I haven’t seen a lot written about the series. I read a couple of articles saying, “do not watch,” and a couple saying, “watch it with your kids.” I don’t have the answers, but I’m pretty confident the lines are not so clear.
In thinking through this, I see this has raised several issues that may or may not have anything to do with the series itself. We might need to ask some questions on how we handle certain types of media. It has caused me to ask a bunch of questions. Here are the big things I’ve been thinking about:
In my role as a high school pastor, I run into different crises pretty regularly. Frequently, when this happens, I ask, “how did we get here?”
The answer frequently is that we don’t talk about certain issues until they are a crisis. I submit that the reason for that is that we just don’t know how. We don’t know how to verbalize emotions. We aren’t aware of how things affect us until some time has passed. We don’t reflect on the day and the week as we probably should. We don’t know what is “normal” and what is problematic. We didn’t see the crisis or how to handle it in advance of the crisis. We only saw it just before things slid into the really bad category.
What we have now is a manufactured crisis. 13 Reasons Why opens doors. It creates questions. It forces us to think about a lot of things we otherwise wouldn’t have as we were so caught up in just making sure that we were keeping our schedules straight, making sure everyone is fed and gets some sleep, and getting homework done.
So I say, “be thankful,” because the door is opened so we can talk about a huge variety of things and for most of us, this isn’t an immediate crisis. It’s an opportunity.
An adult’s filter is different
Have you ever re-watched a movie or show that you enjoyed as a kid only to find yourself asking the question, “why did I ever like this?” Do you find that your kids absolutely love some form of media that you find generally awful? What I mean is that the content is boring, unfunny, poorly produced, painfully slow, choppy, or otherwise of poor quality.

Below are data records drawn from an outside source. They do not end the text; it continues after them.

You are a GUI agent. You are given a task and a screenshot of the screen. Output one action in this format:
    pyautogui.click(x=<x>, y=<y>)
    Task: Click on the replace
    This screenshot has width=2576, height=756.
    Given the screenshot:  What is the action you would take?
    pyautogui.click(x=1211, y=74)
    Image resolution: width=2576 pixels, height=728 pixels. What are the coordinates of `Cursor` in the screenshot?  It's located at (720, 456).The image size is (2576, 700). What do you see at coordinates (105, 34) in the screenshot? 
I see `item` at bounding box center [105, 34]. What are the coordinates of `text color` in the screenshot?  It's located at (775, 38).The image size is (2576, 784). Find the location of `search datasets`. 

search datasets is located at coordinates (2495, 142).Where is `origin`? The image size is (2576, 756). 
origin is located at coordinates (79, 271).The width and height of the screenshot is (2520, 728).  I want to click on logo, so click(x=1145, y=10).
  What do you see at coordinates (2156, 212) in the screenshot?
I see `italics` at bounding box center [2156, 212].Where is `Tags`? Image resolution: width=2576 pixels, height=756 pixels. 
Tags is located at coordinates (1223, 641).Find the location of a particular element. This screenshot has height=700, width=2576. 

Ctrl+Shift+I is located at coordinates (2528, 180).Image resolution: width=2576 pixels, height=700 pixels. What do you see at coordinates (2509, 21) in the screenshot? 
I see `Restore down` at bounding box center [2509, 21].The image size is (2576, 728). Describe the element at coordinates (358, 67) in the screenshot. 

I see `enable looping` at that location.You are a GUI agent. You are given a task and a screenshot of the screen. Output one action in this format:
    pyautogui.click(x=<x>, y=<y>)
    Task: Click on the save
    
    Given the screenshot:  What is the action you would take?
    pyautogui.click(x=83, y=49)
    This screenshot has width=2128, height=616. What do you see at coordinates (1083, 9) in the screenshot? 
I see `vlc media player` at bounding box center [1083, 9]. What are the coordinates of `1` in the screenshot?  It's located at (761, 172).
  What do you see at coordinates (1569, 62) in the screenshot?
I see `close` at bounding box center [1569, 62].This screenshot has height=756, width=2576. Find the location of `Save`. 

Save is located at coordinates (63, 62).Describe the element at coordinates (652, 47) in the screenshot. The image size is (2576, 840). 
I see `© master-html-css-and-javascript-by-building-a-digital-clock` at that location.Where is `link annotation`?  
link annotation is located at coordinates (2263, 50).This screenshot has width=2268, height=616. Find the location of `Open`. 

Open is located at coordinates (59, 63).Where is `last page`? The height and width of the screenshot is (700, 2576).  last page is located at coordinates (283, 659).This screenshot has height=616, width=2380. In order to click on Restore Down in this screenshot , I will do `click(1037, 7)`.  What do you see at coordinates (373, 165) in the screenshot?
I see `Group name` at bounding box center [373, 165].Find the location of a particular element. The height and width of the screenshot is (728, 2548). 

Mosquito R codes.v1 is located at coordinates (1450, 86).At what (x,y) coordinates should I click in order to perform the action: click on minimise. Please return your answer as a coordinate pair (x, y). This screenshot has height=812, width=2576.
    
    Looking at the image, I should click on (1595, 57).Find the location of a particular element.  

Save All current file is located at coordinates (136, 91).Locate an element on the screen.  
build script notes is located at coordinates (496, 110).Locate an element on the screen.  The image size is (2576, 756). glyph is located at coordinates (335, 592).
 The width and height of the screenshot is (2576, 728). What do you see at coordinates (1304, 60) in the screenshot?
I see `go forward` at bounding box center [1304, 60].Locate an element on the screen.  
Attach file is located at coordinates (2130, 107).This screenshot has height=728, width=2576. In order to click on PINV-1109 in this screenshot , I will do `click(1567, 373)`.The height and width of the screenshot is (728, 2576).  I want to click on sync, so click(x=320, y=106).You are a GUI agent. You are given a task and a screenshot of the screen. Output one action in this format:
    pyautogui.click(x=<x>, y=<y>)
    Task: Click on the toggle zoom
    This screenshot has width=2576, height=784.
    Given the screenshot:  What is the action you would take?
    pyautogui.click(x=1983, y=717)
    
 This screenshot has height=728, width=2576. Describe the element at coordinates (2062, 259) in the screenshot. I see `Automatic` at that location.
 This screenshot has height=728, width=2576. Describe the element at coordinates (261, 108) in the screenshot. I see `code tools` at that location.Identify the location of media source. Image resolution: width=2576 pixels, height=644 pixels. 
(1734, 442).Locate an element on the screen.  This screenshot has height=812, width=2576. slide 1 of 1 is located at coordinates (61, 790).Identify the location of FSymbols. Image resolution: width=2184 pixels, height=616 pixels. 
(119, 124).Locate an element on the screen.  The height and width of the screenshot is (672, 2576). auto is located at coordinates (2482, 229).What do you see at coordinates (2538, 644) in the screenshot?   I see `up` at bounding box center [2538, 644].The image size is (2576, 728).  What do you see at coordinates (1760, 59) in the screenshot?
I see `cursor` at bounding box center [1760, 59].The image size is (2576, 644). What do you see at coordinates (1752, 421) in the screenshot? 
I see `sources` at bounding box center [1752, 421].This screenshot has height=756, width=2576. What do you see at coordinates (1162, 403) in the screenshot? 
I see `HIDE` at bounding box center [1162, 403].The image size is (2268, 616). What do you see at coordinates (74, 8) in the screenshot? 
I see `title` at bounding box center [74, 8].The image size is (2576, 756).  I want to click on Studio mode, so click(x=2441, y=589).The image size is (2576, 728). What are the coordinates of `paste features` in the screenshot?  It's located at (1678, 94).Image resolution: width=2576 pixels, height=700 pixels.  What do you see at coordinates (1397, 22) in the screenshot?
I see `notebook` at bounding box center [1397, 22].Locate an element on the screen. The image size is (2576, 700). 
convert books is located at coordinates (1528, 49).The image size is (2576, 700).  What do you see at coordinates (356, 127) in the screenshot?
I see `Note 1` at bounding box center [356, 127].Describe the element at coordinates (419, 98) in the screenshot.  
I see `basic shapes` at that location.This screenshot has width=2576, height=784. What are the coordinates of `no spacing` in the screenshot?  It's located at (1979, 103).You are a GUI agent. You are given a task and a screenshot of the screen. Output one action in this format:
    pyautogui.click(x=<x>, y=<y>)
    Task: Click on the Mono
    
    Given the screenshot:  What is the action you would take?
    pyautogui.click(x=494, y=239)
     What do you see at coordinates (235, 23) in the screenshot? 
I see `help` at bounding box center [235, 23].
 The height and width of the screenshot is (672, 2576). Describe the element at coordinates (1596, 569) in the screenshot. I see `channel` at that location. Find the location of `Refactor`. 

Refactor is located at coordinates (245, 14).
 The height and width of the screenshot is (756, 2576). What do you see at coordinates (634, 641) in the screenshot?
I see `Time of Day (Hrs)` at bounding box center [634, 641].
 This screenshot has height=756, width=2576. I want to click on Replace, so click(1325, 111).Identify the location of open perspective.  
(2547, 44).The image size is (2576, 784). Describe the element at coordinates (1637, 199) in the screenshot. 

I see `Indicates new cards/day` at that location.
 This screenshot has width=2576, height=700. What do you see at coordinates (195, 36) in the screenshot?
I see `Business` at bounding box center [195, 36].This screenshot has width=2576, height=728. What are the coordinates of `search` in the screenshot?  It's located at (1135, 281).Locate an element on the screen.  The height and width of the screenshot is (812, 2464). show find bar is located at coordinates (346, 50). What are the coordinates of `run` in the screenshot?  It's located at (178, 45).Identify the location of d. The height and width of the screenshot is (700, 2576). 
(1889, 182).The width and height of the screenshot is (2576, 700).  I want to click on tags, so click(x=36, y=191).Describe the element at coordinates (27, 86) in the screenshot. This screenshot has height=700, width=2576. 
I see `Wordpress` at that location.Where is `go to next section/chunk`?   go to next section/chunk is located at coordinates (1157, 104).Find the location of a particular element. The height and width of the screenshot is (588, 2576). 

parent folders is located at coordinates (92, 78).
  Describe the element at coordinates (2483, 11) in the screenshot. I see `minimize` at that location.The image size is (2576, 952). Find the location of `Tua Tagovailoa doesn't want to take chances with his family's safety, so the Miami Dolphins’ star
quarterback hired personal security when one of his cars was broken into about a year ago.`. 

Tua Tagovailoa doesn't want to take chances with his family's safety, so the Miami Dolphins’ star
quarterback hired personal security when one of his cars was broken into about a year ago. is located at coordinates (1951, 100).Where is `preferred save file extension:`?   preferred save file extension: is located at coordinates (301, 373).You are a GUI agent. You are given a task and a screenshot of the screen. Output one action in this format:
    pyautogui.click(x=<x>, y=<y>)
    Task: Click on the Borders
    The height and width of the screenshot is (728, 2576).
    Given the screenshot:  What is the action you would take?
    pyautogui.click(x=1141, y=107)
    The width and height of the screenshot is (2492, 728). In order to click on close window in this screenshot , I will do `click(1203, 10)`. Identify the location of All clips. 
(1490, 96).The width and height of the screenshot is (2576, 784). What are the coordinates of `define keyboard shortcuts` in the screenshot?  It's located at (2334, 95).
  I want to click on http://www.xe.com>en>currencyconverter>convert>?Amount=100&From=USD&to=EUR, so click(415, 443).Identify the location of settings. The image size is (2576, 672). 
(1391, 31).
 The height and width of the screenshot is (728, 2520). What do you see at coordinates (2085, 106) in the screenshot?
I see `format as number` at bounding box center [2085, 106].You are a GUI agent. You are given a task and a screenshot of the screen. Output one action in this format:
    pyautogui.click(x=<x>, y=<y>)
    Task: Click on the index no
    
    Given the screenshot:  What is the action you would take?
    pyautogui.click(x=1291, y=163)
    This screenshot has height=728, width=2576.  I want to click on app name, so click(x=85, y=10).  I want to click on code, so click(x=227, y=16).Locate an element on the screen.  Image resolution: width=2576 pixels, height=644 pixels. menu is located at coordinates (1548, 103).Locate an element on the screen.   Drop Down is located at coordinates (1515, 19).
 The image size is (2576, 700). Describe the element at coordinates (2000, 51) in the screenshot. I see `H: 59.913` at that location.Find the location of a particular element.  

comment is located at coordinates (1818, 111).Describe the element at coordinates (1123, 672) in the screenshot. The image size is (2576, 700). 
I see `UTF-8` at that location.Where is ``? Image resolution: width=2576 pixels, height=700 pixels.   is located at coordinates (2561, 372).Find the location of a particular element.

When I was in high school, my dad told me that he heard about a movie that was well-made that was an anti-drug movie. We watched it together and even with my father explaining it to me, as a junior or senior, I thought it made doing drugs look cool. Looking back and re-watching
proved me wrong. It was indeed a tragic story with a tragic protagonist. I needed more of life’s wisdom to see it for what it was.
The same is true when you consider a not-yet-fully-developed teenage brain watching all kinds of content. Something may be viewed as glorified or attractive to them, when in reality it is exactly the opposite. Having not fully developed a more discerning mind means they will view content differently.
When it comes to media, many students I have known were looking for attractive stars, cool explosions and a plot twist or two that they didn’t seen coming (to someone who’s been around a year or two longer, that twist was obvious) to think a movie is good. I will argue that many are watching 13 Reasons Why just trying to get to the end of the mystery. They really aren’t giving a second thought to many of the issues because those are just part of the world they live in. Really.
We have to help them. Simply telling them, “don’t watch that” is insufficient. Neither is just letting them watch it because, “they are going to anyway.” Do they see this in their life? What does scripture say? How does it apply?